I have participated in Free Product Road Testing program by Farnell. Farnell indentified my blog to road test some of their products. I was willing to participate, because what’s more fun than free high tech products to test. The first product i got was Arduino UNO.
Arduino Uno is a a microcontroller board based on the ATmega328. It has 14 digital input/output pins (of which 6 can be used as PWM outputs), 6 analog inputs, a 16 MHz crystal oscillator, a USB connection, a power jack, an ICSP header, and a reset button. Something I am already used to see on Arduino boards. And looks what I expect from Arduino board.
The Uno is the latest in a series of USB Arduino boards, and the reference model for the Arduino platform. The Uno differs from all preceding Arduino boards with USB connection in that it does not use the FTDI USB-to-serial driver chip (like Arduino Dueminanove board I already own).
An ATmega8U2 on the board channels serial communication from ATmega328 main CPU UART (digital pins 0 and 1) over USB and appears as a virtual com port to software on the computer. Arduino Uno USB connection is designed operate in exactly the same way as a Duemilanove and maintain perfect backward compatibility with the previous model. The new Arduino Uno: what are the implications? article tells that having ATmega8U2 on the board for USB connection also means the Uno can do new things that are a problem for previous Arduino boards.
Having a dedicated ATmega8U2 to take care of the connection allows the Arduino to provide both traditional USB-serial and HID support on the same port, depending on the firmware running in the 8U2. Interesting side-note: Tiny ATmega8U2 used for the Uno USB connection is pretty much the same as the MCU used on the very first Arduino, but with hardware USB support baked in. The ATmega8U2 chip sits on the board next to he USB connector.
I only played with traditional USB-serial connection on my tests. The ’8U2 firmware is designed to use the standard USB COM drivers, and no external driver should be needed. So in theory using should be easy. I was waiting for a painless installation. However, on Windows, things too often just don’t work “plug&play”. The problem lies in fact that Arduino Uno is being issued its own USB vendor ID, and Windows (Vista in my case) does not know about it. To make the board to work correctly on Windows the installation of ArduinoUNO.inf file from open-source Arduino environment driver directory is needed. There are some manual installation tricks that needs to be done to get things to work, but fortunately Getting Started w/ Arduino on Windows document gives the needed instructions. I was expecting to get easier installation than with previous board, but this “no driver needed” driver installation process is actually somewhat harder than driver installation for older Arduino boards. Anyway when it is once done things run smoothly.

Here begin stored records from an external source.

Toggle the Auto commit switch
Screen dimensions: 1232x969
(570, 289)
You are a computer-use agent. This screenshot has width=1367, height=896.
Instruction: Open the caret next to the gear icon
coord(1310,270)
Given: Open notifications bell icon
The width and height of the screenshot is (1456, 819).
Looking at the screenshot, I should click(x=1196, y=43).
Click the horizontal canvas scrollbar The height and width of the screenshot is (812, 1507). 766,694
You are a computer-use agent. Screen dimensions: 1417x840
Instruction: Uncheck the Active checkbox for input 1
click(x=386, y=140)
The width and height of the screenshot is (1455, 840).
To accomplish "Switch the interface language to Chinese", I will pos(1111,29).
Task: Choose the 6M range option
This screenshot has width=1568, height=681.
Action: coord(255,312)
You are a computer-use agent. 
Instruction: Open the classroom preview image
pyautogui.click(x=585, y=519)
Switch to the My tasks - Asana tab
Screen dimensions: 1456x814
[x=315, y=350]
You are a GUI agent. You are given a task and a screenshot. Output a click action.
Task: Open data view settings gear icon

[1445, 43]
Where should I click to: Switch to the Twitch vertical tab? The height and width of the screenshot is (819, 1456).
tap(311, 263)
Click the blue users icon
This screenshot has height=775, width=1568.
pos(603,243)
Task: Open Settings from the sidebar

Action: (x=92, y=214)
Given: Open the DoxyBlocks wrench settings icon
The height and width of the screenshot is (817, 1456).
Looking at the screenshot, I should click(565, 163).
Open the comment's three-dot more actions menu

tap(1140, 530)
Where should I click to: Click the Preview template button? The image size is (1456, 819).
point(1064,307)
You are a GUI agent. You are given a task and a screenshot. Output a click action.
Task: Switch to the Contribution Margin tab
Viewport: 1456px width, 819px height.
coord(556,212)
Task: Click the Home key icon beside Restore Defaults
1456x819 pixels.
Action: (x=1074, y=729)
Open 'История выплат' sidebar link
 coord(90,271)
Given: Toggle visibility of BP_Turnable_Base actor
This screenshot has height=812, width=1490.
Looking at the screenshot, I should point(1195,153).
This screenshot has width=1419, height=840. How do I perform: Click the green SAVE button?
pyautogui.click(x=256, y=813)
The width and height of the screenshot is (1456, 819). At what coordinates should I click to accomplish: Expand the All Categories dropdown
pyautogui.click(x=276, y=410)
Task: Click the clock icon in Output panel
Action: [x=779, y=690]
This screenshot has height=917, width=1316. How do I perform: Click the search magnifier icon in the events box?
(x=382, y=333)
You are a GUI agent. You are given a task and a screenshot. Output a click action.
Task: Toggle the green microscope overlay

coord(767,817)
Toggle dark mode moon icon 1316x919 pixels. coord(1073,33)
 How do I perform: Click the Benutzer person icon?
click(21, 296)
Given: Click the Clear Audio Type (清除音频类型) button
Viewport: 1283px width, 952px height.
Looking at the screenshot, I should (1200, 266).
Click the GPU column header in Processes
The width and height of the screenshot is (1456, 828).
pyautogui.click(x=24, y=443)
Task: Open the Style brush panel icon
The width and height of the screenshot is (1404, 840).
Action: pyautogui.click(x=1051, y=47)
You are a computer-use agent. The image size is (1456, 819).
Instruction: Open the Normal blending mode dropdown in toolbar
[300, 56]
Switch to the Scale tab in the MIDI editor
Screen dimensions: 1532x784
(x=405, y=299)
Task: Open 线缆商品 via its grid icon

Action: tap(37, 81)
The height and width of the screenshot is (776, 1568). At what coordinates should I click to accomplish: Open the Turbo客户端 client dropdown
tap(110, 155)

The Arduino Uno can be powered via the USB connection or with an external power supply. I used USB power on my first tests. The Arduino Uno has a resettable polyfuse that protects your computer’s USB ports from shorts and overcurrent (mistakes can happen when you prototype and play with electronics ideas). That’s a good idea although most computers provide their own internal protection (I think USB specs ask for that). In any case the on-board fuse provides an extra layer of protection.
After some testing with Arduino environment version 2.2 I got things to work. I needed to select right serial port and right board type.
My opinion overall is that the Uno is a very nice board. It maintains backward compatibility while adding the potential for interesting new functionality. This is a great board for prototyping and all kinds of microcontroller hacks.